Eucharistic Table: Home Away From Home

Family Matters: Catholic Living: The blessings of Massgoing while traveling.

(photo: Unsplash)

For traveling Catholics, it is comforting to experience the universal welcome of the Body of Christ. We walk into Mass celebrated in any language — anywhere — as if at home, united in the Eucharist. 

And yet it is the particular churches, specific congregations and certain celebrants who have welcomed my family during summer vacations that are most memorable.

I recall the pale-yellow walls of the Basilica of St. Mary Star of the Sea in Key West, Florida, for example, the morning sun tinted by pastel-stained glass and an island breeze blowing through windows propped open along both sides of the nave.

Or the lodge-like interior of the Prince of Peace Newman Center chapel at the University of Washington in Seattle. Its dark, bricked walls and open-truss ceiling set an intimate stage late one Sunday evening as two Dominican novitiates delivered vocational testimonies by candlelight to a spellbound group of college kids, including my three.

The differences we encounter and cherish from church to church make me wonder: Does unity require uniformity? Isn’t sameness the succor we seek as Catholics away from home?

In truth and creed, no doubt. One Lord. One faith. One baptism. Be thou our vision, O Ruler of all.

But perhaps the divine is in the details. After completing his masterpiece Ulysses, Catholic novelist James Joyce commented on why nearly all of his fiction was set in his native city, though he spent most of his adult life living abroad.

“I always write about Dublin, because if I can get to the heart of Dublin, I can get to the heart of all the cities of the world. In the particular is contained the universal.”

The Catechism contains and explains this paradox. “The celebration of liturgy, therefore, should correspond to the genius and culture of the different peoples,” it states. “In order that the mystery of Christ be ‘made known to all the nations … to bring about the obedience of faith,’ it must be proclaimed, celebrated, and lived in all cultures in such a way that they themselves are not abolished by it, but redeemed and fulfilled: It is with and through their own human culture, assumed and transfigured by Christ, that the multitude of God’s children has access to the Father, in order to glorify him in the one Spirit(1204).
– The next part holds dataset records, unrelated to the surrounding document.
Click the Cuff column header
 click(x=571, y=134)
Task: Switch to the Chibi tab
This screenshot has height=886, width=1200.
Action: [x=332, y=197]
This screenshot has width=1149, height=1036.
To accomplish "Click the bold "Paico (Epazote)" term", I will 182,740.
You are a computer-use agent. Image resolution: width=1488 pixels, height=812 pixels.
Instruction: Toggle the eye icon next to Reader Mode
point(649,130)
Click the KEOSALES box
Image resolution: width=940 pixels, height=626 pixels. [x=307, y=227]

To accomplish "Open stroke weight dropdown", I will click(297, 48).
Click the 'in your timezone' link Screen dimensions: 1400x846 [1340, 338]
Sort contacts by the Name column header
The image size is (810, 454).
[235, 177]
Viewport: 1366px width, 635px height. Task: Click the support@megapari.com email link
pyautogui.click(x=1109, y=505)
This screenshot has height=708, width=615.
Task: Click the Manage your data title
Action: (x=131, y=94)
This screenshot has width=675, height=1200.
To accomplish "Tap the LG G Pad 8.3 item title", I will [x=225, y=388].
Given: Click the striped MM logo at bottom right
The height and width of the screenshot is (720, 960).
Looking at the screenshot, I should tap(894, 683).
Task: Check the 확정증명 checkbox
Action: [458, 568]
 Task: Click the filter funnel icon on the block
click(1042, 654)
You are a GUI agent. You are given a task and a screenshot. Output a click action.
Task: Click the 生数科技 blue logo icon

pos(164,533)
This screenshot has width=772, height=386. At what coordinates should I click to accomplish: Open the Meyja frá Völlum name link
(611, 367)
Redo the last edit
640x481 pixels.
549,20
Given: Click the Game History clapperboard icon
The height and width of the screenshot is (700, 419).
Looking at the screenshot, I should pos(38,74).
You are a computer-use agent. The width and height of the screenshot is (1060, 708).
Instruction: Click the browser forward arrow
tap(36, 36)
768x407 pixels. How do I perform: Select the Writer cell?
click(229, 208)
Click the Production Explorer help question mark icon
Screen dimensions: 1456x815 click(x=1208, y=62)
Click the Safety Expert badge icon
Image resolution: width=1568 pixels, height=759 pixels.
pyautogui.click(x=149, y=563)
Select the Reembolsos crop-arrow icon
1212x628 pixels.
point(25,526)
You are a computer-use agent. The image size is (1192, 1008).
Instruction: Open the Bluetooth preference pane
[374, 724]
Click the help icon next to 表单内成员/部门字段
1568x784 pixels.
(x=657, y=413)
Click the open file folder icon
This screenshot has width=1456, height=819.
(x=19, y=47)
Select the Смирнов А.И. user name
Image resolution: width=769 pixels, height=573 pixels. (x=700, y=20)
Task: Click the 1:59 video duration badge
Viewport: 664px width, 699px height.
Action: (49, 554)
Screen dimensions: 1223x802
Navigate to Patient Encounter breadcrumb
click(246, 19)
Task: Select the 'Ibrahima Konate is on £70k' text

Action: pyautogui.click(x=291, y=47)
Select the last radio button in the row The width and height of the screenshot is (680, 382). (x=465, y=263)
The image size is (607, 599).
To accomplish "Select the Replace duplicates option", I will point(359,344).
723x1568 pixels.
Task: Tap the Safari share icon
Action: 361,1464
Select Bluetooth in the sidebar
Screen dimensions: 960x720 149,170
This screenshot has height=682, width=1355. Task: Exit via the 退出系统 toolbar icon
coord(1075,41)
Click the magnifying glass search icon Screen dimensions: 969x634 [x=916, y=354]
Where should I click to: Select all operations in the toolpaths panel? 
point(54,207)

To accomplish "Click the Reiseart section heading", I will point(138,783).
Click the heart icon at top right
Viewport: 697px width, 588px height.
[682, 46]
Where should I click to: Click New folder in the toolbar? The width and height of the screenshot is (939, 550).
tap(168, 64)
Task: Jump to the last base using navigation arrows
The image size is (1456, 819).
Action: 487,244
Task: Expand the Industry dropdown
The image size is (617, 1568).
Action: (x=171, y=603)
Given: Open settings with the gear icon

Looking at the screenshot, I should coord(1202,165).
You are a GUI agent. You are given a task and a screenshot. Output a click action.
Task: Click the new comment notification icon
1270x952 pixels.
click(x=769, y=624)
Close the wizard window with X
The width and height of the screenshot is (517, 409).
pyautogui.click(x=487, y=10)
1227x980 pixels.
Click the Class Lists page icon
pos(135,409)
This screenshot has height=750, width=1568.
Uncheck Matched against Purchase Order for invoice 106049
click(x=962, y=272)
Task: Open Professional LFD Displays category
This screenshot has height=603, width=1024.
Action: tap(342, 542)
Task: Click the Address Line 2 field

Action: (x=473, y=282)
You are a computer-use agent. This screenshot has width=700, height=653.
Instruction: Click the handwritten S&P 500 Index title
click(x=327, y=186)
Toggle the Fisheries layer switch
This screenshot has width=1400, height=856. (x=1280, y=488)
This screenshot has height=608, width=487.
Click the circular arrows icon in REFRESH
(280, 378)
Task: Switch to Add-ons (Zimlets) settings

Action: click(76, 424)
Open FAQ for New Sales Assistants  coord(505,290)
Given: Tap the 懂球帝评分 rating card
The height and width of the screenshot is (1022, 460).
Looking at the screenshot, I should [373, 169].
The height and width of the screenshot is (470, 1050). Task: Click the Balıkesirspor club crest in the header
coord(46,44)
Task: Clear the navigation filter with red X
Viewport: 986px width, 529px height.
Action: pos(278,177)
If the glory of God is the human person fully alive, as St. Irenaeus taught in the second century, then isn’t the glory of God also each human church fully alive?

It seemed so at Holy Cross in Kalaheo, Hawaii, this summer. Wall fans whirred inside the modest church, providing a bit of relief for all gathered, including some two-dozen high school and college graduates capped and gowned for the baccalaureate Mass.

The service was casual and long, but also friendly and vibrant, infused with a strong sense of place. It’s what one might expect in the land of the shaka or “hang-loose” sign (a fist with thumb and pinky extended) that means one need neither rush nor worry.

One might not expect to be invited to the altar for a special visitor’s blessing with a handmade lei, however, or to learn that the presiding Filipino pastor lived briefly in your home state more than 4,000 miles away. We certainly didn’t expect lagniappe in the form of a rosary as a parting gift so far from Cajun Country.

Our faith as a family has grown through the Masses we incorporate into travel.

At St. Clare’s Mission in Three Rivers, California, we cramped the regulars when our family filled a pew, yet parishioners welcomed us and other tourists warmly, asking for introductions at the commissioning.

Visitors from as near as New Mexico and as far away as France all joined in the small congregation’s Taize chant to invoke the Holy Spirit.

Each encounter with a unique and unrepeatable church community fully alive, Catholic to its core but clothed in local culture, is an opportunity to grow in faith. Professing our faith surrounded by brothers and sisters whose ethnicity and native tongue may be different but whose beliefs and birthright are the same, for example, is what “catholic” truly means. It reminds us that we are pilgrims on a journey to the City of God, whose house is big and has many rooms.

How powerfully we are evangelized when we visit sacred spaces and holy people far from the familiarity and comforts of home.

 

Kelly King Alexander writes from Prairieville, Louisiana.